From a sectoral credit risk perspective, newer analytical models use external data including macroeconomic trends, micro-segmentation and data modeling techniques to offer a predictive analysis of which sectors will likely be stressed. Banks are using ML-based algorithms for smarter underwriting of consumer credit risk and improving their ability to identity delinquency patterns and manage collections risk better. Analytics has also been helping banks with fraud detection.

6. Banks in India are faced with regulatory scrutiny on the issue of digital outages and technical glitches. How do banks ensure that their IT systems are scalable and resilient? Is there a way of preventing outages altogether?

Outages are a reality, and it may not be possible to prevent them altogether. However, banks need to put in place measures to minimise business disruption during the outages and enhance their ability to bounce back faster. There are three aspects to build resiliency.

On an immediate-term basis, banks need to identify applications where they see high usage and those that need to be available 24*7. Thereafter, they need to envisage the future capacity requirement by forecasting growth in terms of volumetrics and the demand for these services and ensure high availability. They also need to periodically test the data center and disaster recovery (DCDR) systems resiliency for such applications.

On an ongoing basis, banks should adhere to certain ‘brilliant basics’ of building resilient systems. An onslaught of new digital features and shorter release cycles make it all the more crucial to adopt these ‘brilliant basics’ – such as factoring in not just the user experience but also non-functional requirements such as scalability (compute), performance, reliability, concurrency and capacity. They need to ensure performance testing, load testing and end-to-end integration testing before new releases to avoid disruptions later on. These are critical to determine if the application can operate under different loads, volumes and environments. Banks need to build capabilities for proactive end-to-end business monitoring– these will not just send them proactive alerts but will also help identify the root cause of the outage and resume their services quickly.

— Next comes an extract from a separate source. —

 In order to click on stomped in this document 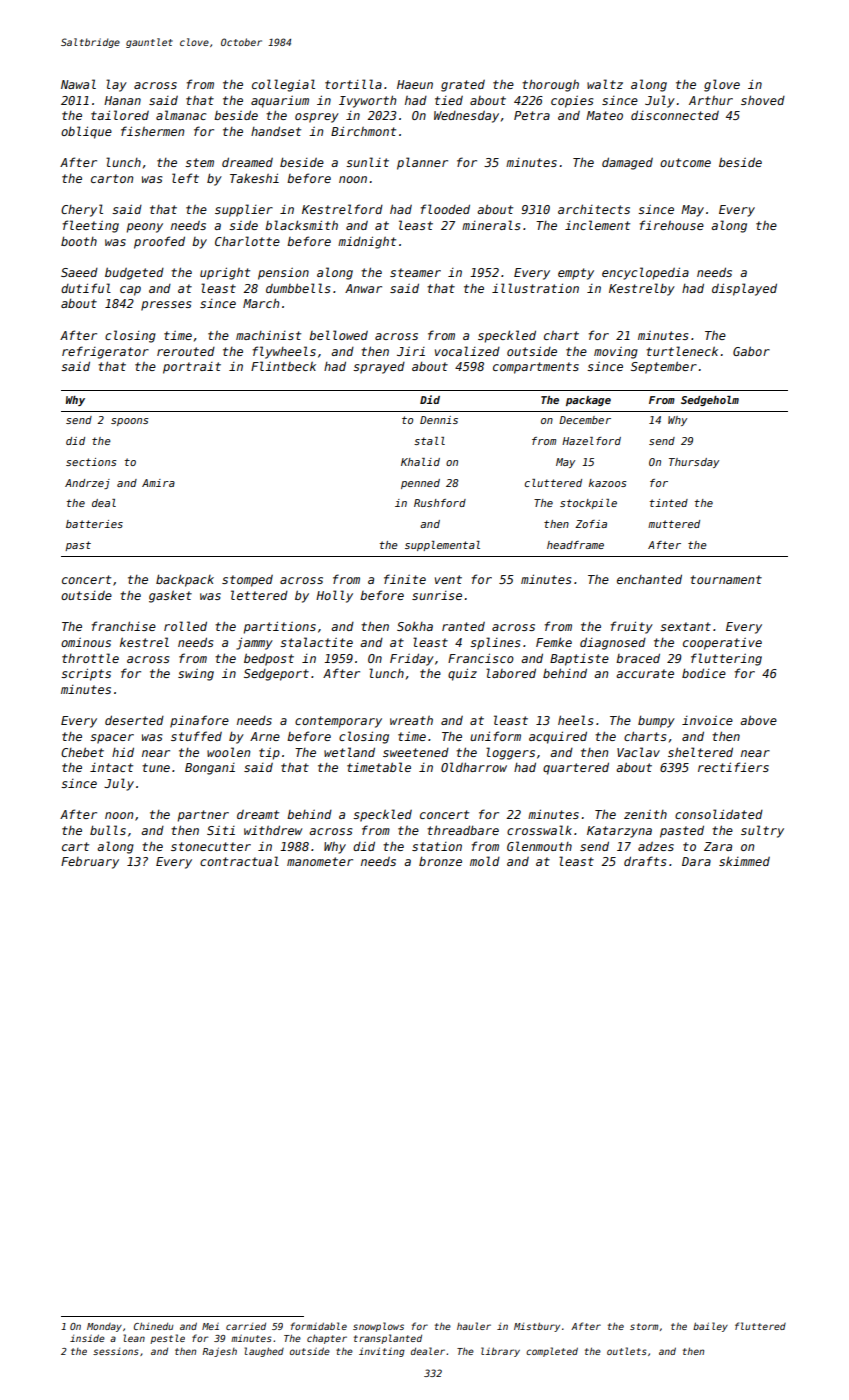, I will do `click(247, 581)`.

From a long-term perspective, banks need to decouple applications from their core banking system, implement a layered, microservices-based and event-driven technology architecture to manage high volumes of transactions, and adopt a cloud-first strategy and a cloud-native approach to new digital assets so as to ensure adequate compute, scalability and flexibility.

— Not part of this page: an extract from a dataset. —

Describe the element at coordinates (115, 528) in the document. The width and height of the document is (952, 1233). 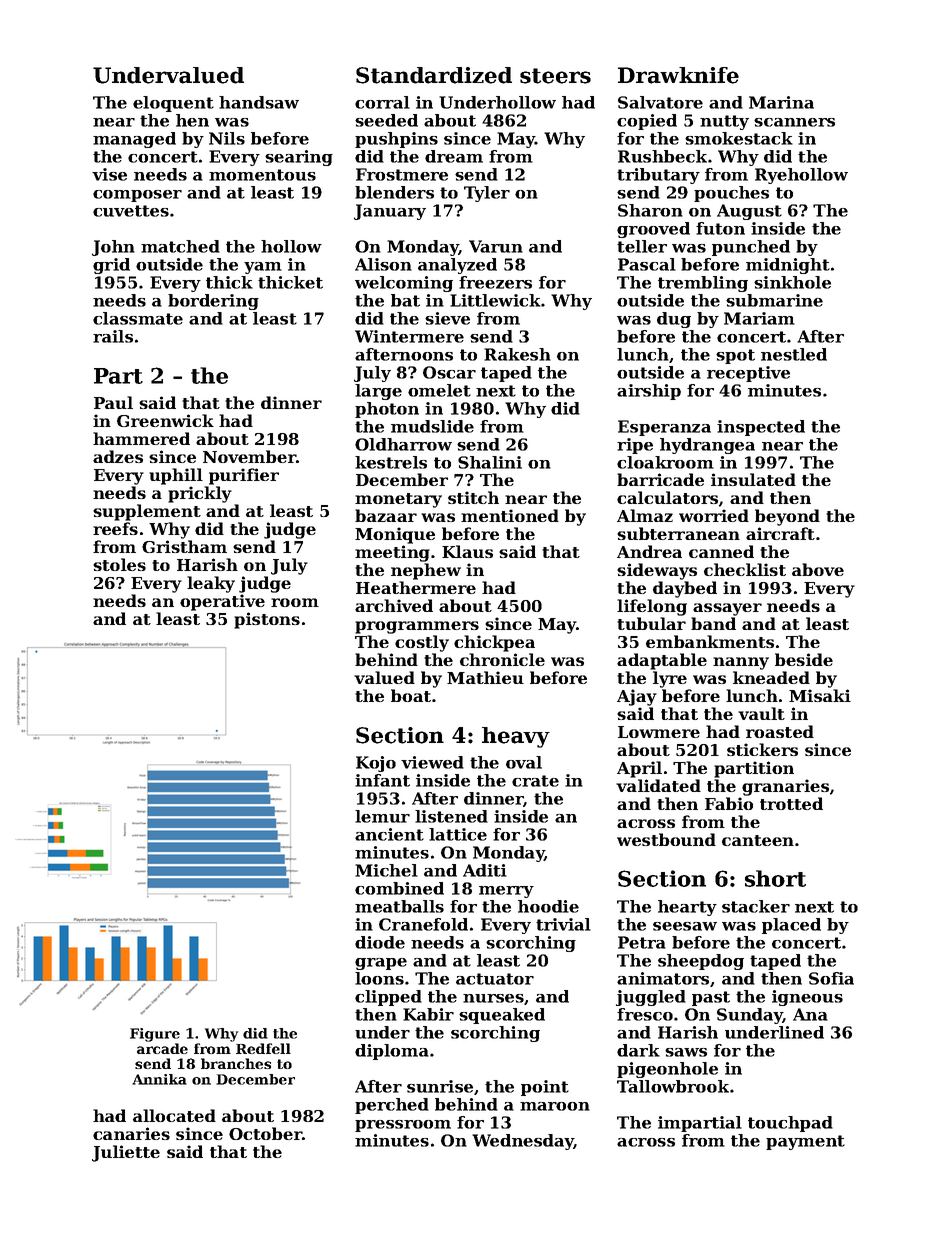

Also Read: Covid underlined the need for due diligence across BFSI: Deepak Bhawnani, CEO & Founder, Alea Consulting

7. How should banks prepare for the future of work and hybrid working models from a technology standpoint?

In the long term, we expect the future of work at banks to be driven by a human plus machine model. The role of human capital can be reimagined through the use of technology. For instance, the role of contact center staff is expected to evolve to higher-value tasks as people work alongside AI to address customer queries. Similarly, a lot of routine tasks will get automated. The role of people who are working at branches will also need to evolve to a much more advisory one.

From an employee experience perspective, banking processes will need to become fully digital to enable employees and partner staff to operate out of anywhere. While we are already seeing some banks move forward in this direction, this phenomenon will become more pronounced in the future.